KENDARI – Dugaan tindak pidana pemalsuan dokumen kependudukan dan ijazah mengguncang dunia pendidikan di Kabupaten Konawe Selatan. Seorang eks Kepala Sekolah SDN 6 Landono, yang dikenal masyarakat sebagai Abdul Fakih, diduga kuat menggunakan identitas dan ijazah milik orang lain yang telah meninggal dunia demi meloloskan diri dalam seleksi Calon Pegawai Negeri Sipil (CPNS) hingga mencapai masa pensiun.
Ironi Perubahan Identitas
Berdasarkan penelusuran dan keterangan sejumlah narasumber, oknum eks kepala sekolah tersebut sedari kecil dikenal dengan nama Abdul Fakih.

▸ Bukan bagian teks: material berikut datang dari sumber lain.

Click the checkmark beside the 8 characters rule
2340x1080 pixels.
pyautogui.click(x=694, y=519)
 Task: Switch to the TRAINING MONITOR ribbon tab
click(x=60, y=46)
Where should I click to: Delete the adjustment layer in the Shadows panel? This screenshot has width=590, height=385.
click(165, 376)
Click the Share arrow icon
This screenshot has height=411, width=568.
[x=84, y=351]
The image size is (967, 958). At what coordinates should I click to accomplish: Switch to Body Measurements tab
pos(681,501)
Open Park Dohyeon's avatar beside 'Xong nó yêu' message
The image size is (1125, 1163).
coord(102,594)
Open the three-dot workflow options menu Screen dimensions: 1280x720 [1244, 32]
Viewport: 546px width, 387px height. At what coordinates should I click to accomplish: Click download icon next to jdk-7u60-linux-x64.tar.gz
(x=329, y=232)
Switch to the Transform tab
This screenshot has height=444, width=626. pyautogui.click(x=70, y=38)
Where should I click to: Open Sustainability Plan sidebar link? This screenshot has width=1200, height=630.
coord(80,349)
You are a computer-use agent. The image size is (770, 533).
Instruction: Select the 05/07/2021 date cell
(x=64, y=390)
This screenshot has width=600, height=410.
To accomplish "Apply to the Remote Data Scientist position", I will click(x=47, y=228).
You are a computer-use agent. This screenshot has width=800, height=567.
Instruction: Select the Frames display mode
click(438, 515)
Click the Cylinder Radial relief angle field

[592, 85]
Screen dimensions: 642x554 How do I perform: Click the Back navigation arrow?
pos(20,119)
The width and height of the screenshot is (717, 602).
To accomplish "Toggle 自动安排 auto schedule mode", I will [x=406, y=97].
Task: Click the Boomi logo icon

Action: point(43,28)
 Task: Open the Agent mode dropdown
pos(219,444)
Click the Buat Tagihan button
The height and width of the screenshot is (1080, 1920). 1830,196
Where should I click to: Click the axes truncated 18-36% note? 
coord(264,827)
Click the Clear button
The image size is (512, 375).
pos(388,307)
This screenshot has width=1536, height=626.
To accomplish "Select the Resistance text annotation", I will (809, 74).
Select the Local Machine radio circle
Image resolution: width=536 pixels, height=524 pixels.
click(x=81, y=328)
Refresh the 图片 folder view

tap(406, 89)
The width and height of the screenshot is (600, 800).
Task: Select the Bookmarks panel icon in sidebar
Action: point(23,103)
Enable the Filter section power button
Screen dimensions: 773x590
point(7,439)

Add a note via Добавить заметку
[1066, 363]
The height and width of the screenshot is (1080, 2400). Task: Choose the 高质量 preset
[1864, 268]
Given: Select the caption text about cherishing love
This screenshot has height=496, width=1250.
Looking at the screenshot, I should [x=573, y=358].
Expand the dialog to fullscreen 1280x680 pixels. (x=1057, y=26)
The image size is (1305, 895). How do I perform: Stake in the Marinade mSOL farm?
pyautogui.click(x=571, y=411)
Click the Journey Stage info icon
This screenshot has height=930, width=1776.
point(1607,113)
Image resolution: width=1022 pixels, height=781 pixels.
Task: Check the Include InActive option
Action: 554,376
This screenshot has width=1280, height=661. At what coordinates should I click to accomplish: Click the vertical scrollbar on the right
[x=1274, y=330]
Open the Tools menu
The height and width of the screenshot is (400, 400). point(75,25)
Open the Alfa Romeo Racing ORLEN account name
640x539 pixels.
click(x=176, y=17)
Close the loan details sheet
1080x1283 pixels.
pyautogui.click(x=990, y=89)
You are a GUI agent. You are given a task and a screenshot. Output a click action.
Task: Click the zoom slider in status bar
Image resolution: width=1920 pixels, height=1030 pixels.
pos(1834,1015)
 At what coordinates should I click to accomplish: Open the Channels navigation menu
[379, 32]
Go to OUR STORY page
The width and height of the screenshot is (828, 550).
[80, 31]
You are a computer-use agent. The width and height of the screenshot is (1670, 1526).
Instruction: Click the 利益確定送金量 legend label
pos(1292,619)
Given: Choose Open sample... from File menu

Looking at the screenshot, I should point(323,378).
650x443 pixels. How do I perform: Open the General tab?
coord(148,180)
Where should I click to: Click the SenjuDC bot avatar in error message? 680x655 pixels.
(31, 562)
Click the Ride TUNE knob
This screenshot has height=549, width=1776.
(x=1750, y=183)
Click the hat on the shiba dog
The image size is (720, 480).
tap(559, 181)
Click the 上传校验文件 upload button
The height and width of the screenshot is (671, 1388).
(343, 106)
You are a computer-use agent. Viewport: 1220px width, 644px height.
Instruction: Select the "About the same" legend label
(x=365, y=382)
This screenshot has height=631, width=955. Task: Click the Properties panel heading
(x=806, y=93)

Namun, kejanggalan muncul saat ia mendaftarkan diri sebagai ASN, di mana nama yang digunakan berubah menjadi Boinomo.
Diduga, oknum tersebut menggunakan ijazah milik seseorang yang telah meninggal dunia bernama Boinom, yang kemudian dimodifikasi menjadi Boinomo. Praktik ini disinyalir dilakukan karena ijazah asli milik Abdul Fakih tercecer atau hilang, sehingga ia menempuh jalan pintas dengan mencaplok identitas orang lain untuk mengejar status ASN.
Upaya “Bungkam” Awak Media
Saat dikonfirmasi oleh tim media, oknum bersangkutan membantah tuduhan tersebut secara singkat. Ia justru memohon agar dugaan skandal ini tidak diberitakan.
“Tidak benar itu. Kasihan, jangan dinaikkan di media,” ujar oknum tersebut saat dikonfirmasi, berusaha menghindari sorotan publik terkait dugaan praktik curang yang telah ia lakukan selama puluhan tahun.
Ancaman Kerugian Negara dan Tindakan Aktivis
Menanggapi kasus ini, Ketua Umum Persatuan Pemuda Aktivis Sulawesi Tenggara (PPA-Sultra), Nursalim, menegaskan sikap tegas organisasinya. Menurutnya, tindakan ini bukan sekadar pelanggaran administrasi, melainkan kejahatan terstruktur yang merugikan keuangan negara hingga miliaran rupiah.
“Ini adalah bentuk penipuan terhadap negara. Menggunakan data milik orang lain demi kepentingan pribadi, memperkaya diri, dan merugikan negara hingga miliaran rupiah selama masa pengabdian adalah tindakan yang tidak bisa ditoleransi,” tegas Nursalim.
PPA-Sultra berkomitmen untuk mengawal kasus ini hingga ke ranah hukum. Mereka mendesak pihak Inspektorat Daerah dan Aparat Penegak Hukum (APH) untuk segera melakukan audit investigatif terhadap rekam jejak kepegawaian yang bersangkutan.
Landasan Hukum Terkait
Penggunaan ijazah palsu dan pemalsuan identitas untuk kepentingan ASN merupakan pelanggaran serius terhadap:
Undang-Undang Nomor 20 Tahun 2003 tentang Sistem Pendidikan Nasional: Terkait larangan penggunaan ijazah palsu dengan ancaman pidana penjara maksimal 5 tahun.
Undang-Undang Tindak Pidana Korupsi: Mengingat gaji dan tunjangan yang diterima selama menjadi ASN diduga diperoleh melalui cara melawan hukum, sehingga memicu kerugian keuangan negara.
UU Administrasi Kependudukan: Terkait penggunaan data kependudukan orang lain secara tidak sah.
Publik kini menanti langkah nyata dari pihak berwenang untuk menuntaskan kasus yang mencoreng dunia pendidikan di wilayah Landono tersebut. Transparansi dalam proses hukum akan menjadi bukti keseriusan pemerintah dalam membersihkan birokrasi dari oknum yang tidak berintegritas.